Chomsky: “Os EUA são a origem do problema do tráfico de drogas”
O intelectual ataca a incapacidade da classe política liberal de seu país em se conectar com a classe trabalhadora
Um governante habilidoso e demagógico, que soube se conectar com os “medos legítimos” de parte da sociedade, “como Hitler e Mussolini fizeram antes”. Assim Noam Chomsky, o intelectual vivo da esquerda clássica mais importante de seu país, desenhou Donald Trump na quarta-feira, em uma breve entrevista coletiva na Cidade do México.
“Trump é um fenômeno que reflete o momento em que o país se encontra depois de décadas de políticas que concentraram o poder político e econômico em alguns poucos, e que deformaram a capacidade das instituições para servir seus cidadãos”, acrescentou o professor emérito do Massachusetts Institute of Technology (MIT), convidado pela universidade mais emblemática do México, a UNAM, para o ciclo de conferências Los Acosos a la Civilización. De Muro a Muro, organizado em parceria com a Universidade do Estado do Arizona.

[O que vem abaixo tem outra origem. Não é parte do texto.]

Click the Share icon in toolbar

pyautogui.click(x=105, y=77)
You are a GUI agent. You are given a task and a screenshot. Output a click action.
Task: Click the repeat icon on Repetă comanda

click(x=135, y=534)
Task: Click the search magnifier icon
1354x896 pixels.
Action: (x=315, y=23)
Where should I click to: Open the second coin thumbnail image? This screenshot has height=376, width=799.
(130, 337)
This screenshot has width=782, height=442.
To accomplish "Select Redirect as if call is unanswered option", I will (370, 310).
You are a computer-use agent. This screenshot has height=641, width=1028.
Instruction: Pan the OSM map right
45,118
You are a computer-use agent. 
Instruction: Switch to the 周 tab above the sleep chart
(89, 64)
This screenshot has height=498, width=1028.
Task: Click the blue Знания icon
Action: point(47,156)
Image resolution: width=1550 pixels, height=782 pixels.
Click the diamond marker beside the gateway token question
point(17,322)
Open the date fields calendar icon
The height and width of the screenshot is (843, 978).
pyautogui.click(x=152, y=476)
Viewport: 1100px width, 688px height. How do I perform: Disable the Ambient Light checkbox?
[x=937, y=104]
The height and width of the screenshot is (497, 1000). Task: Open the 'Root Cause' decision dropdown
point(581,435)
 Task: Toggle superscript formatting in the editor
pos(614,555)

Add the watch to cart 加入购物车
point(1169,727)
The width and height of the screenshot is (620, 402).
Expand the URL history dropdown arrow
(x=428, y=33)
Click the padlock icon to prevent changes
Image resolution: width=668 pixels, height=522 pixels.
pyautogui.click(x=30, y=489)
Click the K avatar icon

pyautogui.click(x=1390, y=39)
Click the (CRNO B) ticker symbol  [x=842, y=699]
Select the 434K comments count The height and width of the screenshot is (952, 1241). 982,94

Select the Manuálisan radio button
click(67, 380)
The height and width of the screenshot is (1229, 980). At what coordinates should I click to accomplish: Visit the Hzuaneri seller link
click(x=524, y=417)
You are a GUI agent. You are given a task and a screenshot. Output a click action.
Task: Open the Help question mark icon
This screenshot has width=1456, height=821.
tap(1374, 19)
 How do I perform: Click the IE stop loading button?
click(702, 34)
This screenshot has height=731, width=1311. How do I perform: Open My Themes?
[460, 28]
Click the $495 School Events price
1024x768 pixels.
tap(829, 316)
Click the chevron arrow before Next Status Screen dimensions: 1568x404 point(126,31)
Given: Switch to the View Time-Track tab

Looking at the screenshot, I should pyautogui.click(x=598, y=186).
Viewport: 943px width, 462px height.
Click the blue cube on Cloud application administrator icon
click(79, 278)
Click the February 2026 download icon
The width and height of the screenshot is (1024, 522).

A ascensão do magnata republicano é - para o linguista de 88 anos, que começou seu ativismo político contra a Guerra do Vietnã - resultado do vazio, do desamparo e até da humilhação sentida pela classe trabalhadora branca diante do establishment político norte-americano. “Especialmente o Partido Democrata, que se esqueceu de abordar as questões materiais e às vezes tratou essas camadas da sociedade como estúpidas”.
“Trump conseguiu fazê-los sentir que ele é o único político que lhes dá voz, que defende suas tradições e sua cultura, que sentem ameaçadas. Além disso, construiu um inimigo externo: os mexicanos, os asiáticos, os migrantes. É a mesma lógica que Hitler usou com os judeus, embora, obviamente, nem os judeus iriam destruir a Alemanha nem os migrantes farão isso com os EUA”.
Sobre a renegociação do Tratado de Livre Comércio da América do Norte (TLC), o filósofo interpretou a posição intransigente dos EUA como uma oportunidade para os outros dois parceiros: “México e Canadá deveriam aproveitar para introduzir elementos que favoreçam seus cidadãos, como direitos sindicais”, além de enfatizar que “a origem do problema da droga no México é os Estados Unidos”, lembrando que do vizinho do Norte vem a maior demanda de drogas e a maior oferta de armas.
O surgimento dos novos movimentos sociais contra as políticas neoliberais do fim dos anos noventa, conhecidos como antiglobalização, recuperaram a figura do veterano filósofo com títulos como El Miedo a la Democracia ou Como nos Venden la Moto (com Ignacio Ramonet), em que explica, com linguagem simples e vontade pedagógica, os perigos da desregulamentação dos mercados, da entronização das finanças e do enfraquecimento dos sindicatos.
Aplicadas, por exemplo, ao fenômeno do aquecimento global, suas teses ecoaram assim nesta quarta-feira na Cidade do México: “Se você é uma empresa de petróleo, seu único interesse e objetivo é o lucro imediato. Em seus planos operacionais você não concebe que o que está fazendo pode acabar com a vida dos seus filhos. Tudo o que não é benefício é considerado uma externalidade, algo acessório. Esse é o coração da economia capitalista, um sistema destinado à autodestruição”.